==== AUSGANGSTEXT
# taz.de -- Gescheiterte rot-grüne Verhandlungen Berlin: Kompromiss ja, Koalition nein
       
       > Eine Lösung beim Ausbau der A 100 schien zum Greifen nah. Dennoch kommt
       > die rot-grüne Koalition nicht zustande. SPD und Grüne geben sich
       > gegenseitig die Schuld.
       
 (IMG) Bild: Rot-Grün in Berlin hielt nicht einmal zwei Stunden: Klaus Wowereit.
       
       BERLIN taz | Mit versteinerter Miene betritt Klaus Wowereit den Pressesaal
       des Roten Rathauses. An der Seite des Regierenden Bürgermeisters von Berlin
       läuft sein enger Vertrauter Michael Müller. Mit knappen Worten gibt Müller
       bekannt, dass die Koalitionsverhandlungen mit den Grünen gescheitert sind.
       "Wir haben deutlich Kompromissangebote gemacht. Aber es gibt einen Punkt,
       wo alle Gespräche mal beendet sind." Rot-Grün in Berlin hielt nicht einmal
       zwei Stunden.
       
       Dreimal hatten Sozialdemokraten und Grüne bereits sondiert, bevor sie am
       Mittwoch zur ersten Runde der Koalitionsverhandlungen zusammenkamen. Der
       größte Brocken, der weggeräumt werden musste, war der umstrittene Weiterbau
       der Stadtautobahn A 100. Die Grünen sind strikt dagegen, die SPD sieht das
       3,2 Kilometer lange Teilstück als wichtiges Infrastrukturprojekt.
========
▸ **AUFGABEN**
1 - Wie lang ist laut dem Artikel über die gescheiterten Berliner Koalitionsverhandlungen das umstrittene Teilstück der A 100?
2 - Übertragen Sie den Satz „Dreimal hatten Sozialdemokraten und Grüne bereits sondiert, bevor sie am Mittwoch zur ersten Runde der Koalitionsverhandlungen zusammenkamen.“ aus dem Artikel ins Englische.
Für die Bearbeitung ist die Auflistung ohne Bedeutung.
==== ERFASSTE DATEN
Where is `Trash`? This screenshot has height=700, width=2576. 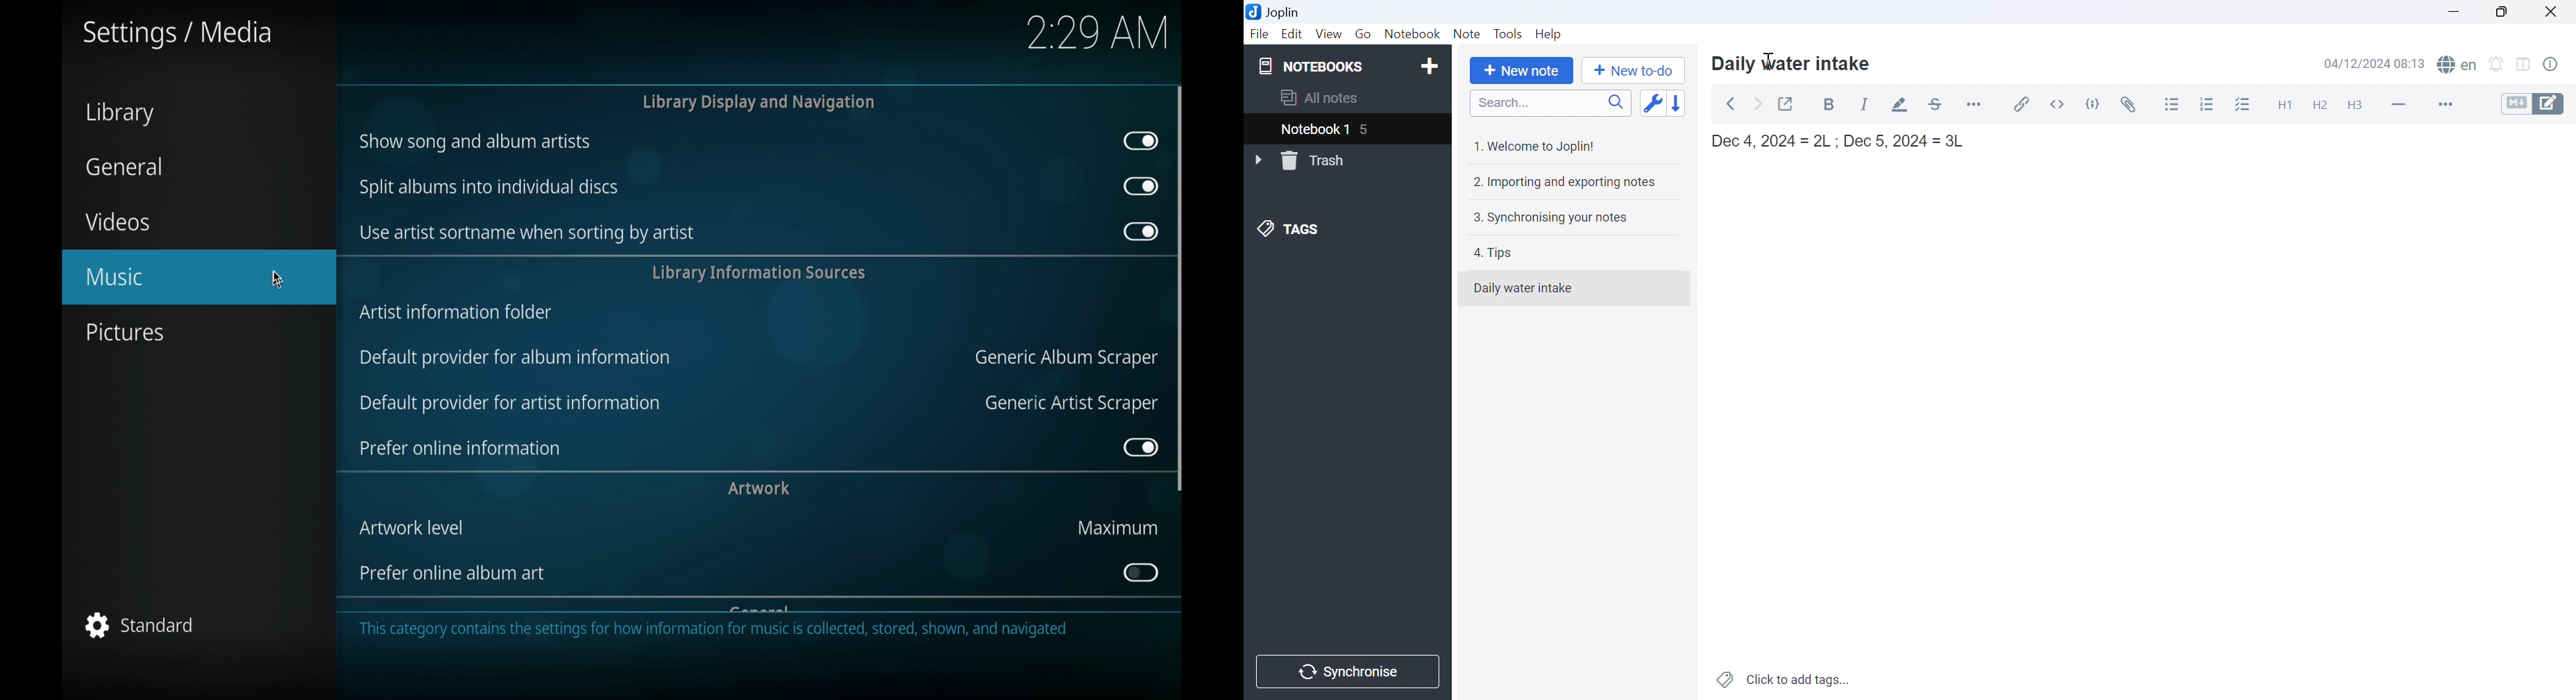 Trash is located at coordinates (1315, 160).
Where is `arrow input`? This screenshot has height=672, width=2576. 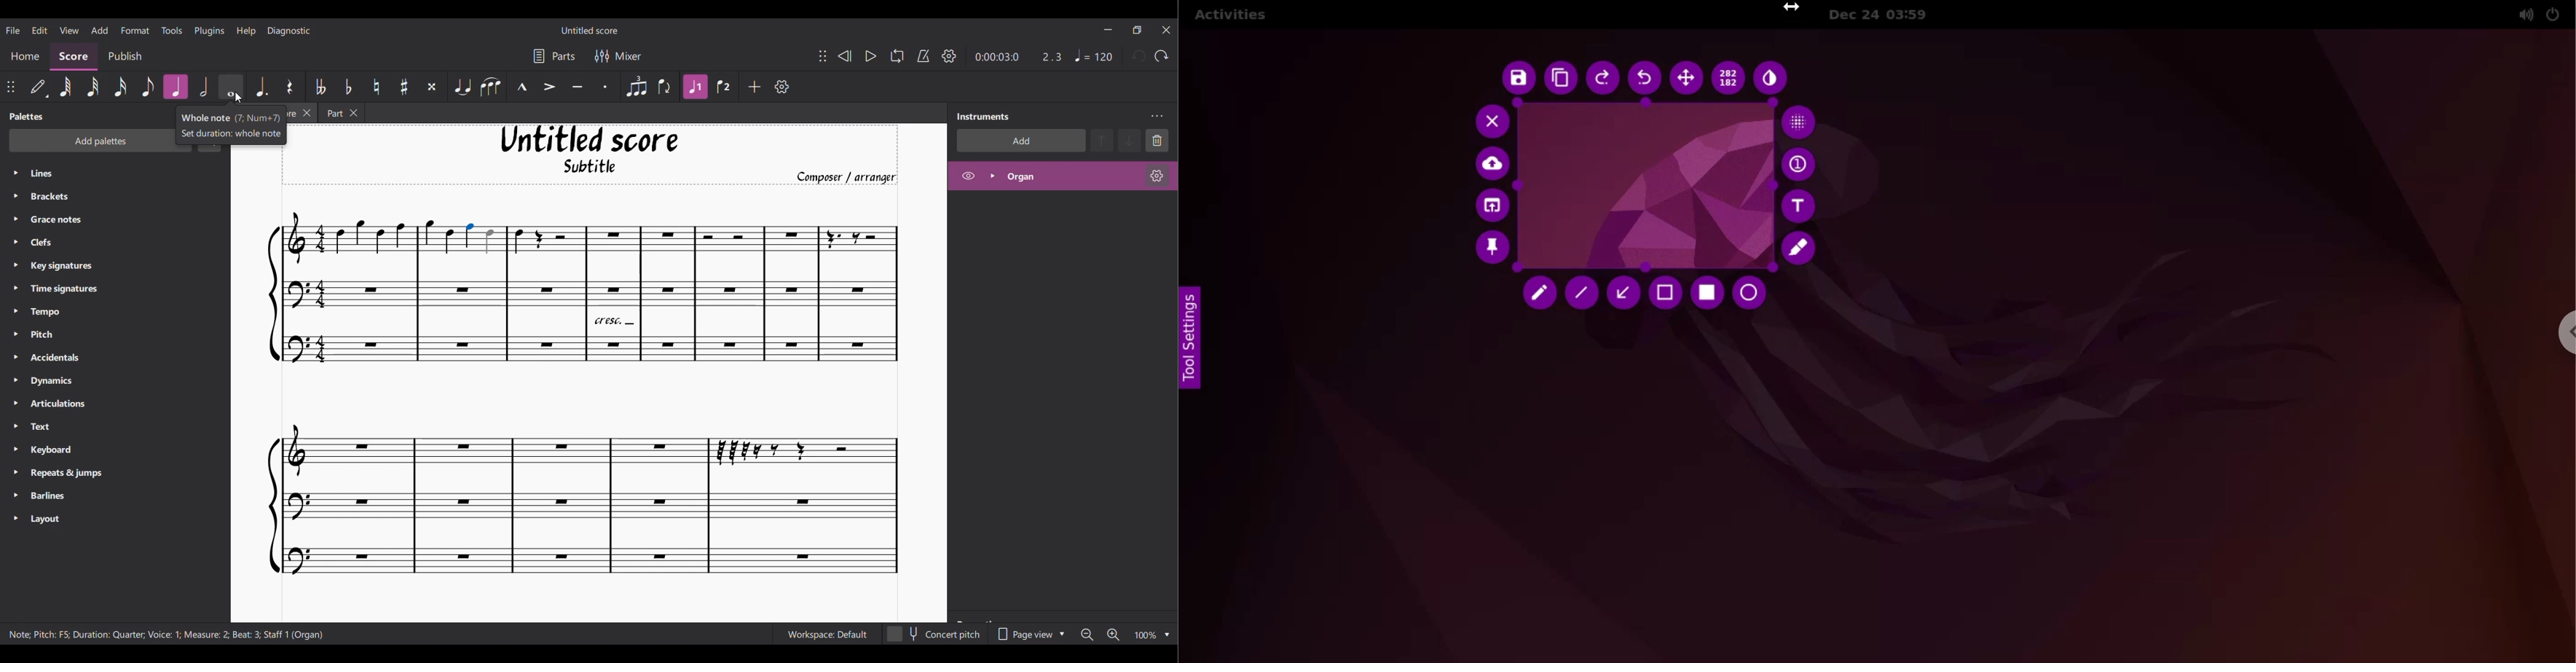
========
▸ **LÖSUNGEN IM EINZELNEN**
1 - 3,2 Kilometer

2 - Social Democrats and Greens had already held exploratory talks three times before they met on Wednesday for the first round of coalition negotiations.